AIM OF THE TASK: Having located "Аксессуары для мобильных устройств (37, 923)" in the records below, repeat exactly the line it is on and all subsequent lines, ending with the last.

GIVEN DATA:
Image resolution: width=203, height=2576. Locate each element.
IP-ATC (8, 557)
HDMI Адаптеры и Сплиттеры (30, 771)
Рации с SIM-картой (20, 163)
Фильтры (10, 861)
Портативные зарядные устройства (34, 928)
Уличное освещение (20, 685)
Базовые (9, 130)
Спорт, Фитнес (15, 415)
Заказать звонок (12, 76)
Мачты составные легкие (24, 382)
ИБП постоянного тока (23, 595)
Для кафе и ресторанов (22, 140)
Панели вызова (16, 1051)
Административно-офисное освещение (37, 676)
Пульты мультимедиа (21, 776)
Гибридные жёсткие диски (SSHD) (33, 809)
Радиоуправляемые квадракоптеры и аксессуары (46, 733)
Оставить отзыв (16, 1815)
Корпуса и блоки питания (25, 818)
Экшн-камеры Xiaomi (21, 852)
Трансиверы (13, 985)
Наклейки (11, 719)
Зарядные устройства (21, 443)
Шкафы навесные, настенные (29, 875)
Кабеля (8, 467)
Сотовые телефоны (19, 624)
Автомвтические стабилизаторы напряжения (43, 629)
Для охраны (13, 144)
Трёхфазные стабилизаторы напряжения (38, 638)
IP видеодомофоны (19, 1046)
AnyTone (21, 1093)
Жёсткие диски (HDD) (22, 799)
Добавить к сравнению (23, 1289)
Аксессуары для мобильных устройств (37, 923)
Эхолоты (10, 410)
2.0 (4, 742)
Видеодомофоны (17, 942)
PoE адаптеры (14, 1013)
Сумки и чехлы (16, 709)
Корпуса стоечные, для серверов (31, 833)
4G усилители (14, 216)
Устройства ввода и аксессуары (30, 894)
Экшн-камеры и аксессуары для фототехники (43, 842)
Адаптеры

OUTPUT BELOW:
Аксессуары для мобильных устройств (37, 923)
Эхолоты (10, 410)
2.0 (4, 742)
Видеодомофоны (17, 942)
PoE адаптеры (14, 1013)
Сумки и чехлы (16, 709)
Корпуса стоечные, для серверов (31, 833)
4G усилители (14, 216)
Устройства ввода и аксессуары (30, 894)
Экшн-камеры и аксессуары для фототехники (43, 842)
Адаптеры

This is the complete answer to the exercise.